The OS enables those features only once during the system startup and they are not supposed to
be modified in a runtime. Modifying various bits of CR4 register can lead to undefined behavior or a
system crash.
The preliminary requirement of a successful attack on SMEP is making the shellcode (or a ROP
chain in our case) dynamic, that is, all of the needed code offsets have to be calculated in a runtime.
For this, a certain kernel-mode information disclosure is needed, e.g. when determining the base
address of a module with ROP gadgets [2]. A code for parsing PE file format is also needed to ensure
that the found gadgets are located in the executable section of the exploited module.
There are two approaches that can be used for getting the value of CR4 register. The first one is
using a ROP chain. There is a suitable function Ki SaveInitialProcessorControlState() present in
the “ntoskrnl” module. The body of this function is provided Listing 1.
As we can see, this function can be successfully used for retrieving various interesting information
about the processor control state. It is also not guarded with stack cookies and uses volatile registers
RAX and RCX. That’s grand!
We can fill in the values of RAX and RCX registers with another ROP gadgets just like at the end
of the HvlEndSystemInterrupt() function shown in Listing 2.

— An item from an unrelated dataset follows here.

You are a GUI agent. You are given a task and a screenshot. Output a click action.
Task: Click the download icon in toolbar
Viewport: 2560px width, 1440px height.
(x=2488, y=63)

The problem of this method is that it depends mostly on the situation. There are certain cases
when it is difficult to restore the original control flow of the exploiting program. In our case, we also
need to reset the 20th bit of CR4 value, but there is no suitable ROP gadget that can be found in
the “ntoskrnl” module for that, so some user mode code has to be executed which is impossible due
to the fact that SMEP is still enabled. However, you can look for a suitable ROP gadget in other loaded modules in a runtime.
The other approach is to emulate the initialization of CR4 register. Most of the bits in CR4 can be set
or reset with the help of “cpuid” instruction which defines supported features for the current processor. This method is more convenient although less reliable.
The second step of bypassing SMEP is using a gadget that will set the new CR4 register value.
For that KiConfigureDynamicProcessor() function can be used (Listing 3).

Once SMEP is disabled, we can jump to the user- mode buffer with a shellcode. Luckily, there is
no stack cookie security feature in the exploited ROP gadgets. Here goes out an obvious mitigation:
adding a stack cookie security feature to the functions with ROP gadgets could significantly
complicate SMEP bypassing using a ROP chain.
There is also an opportunity of using custom OEM drivers which are not aware of using NXcompatible kernel pools. There could be a situation when the information about the used executable data buffers can be obtained with a help of dynamic code analysis, which brings us to the
same concept as we have reviewed above.

Conclusion
In this paper we have reviewed the functioning of SMEP and its software support in Windows 8. We
also have shown how it can be bypassed in certain cases because of a Windows kernel address
space information disclosure and partial applying of security features. Still, the way SMEP is implemented in the x64 version of Windows 8 happens to be more secure, but not so secure if you know what mean.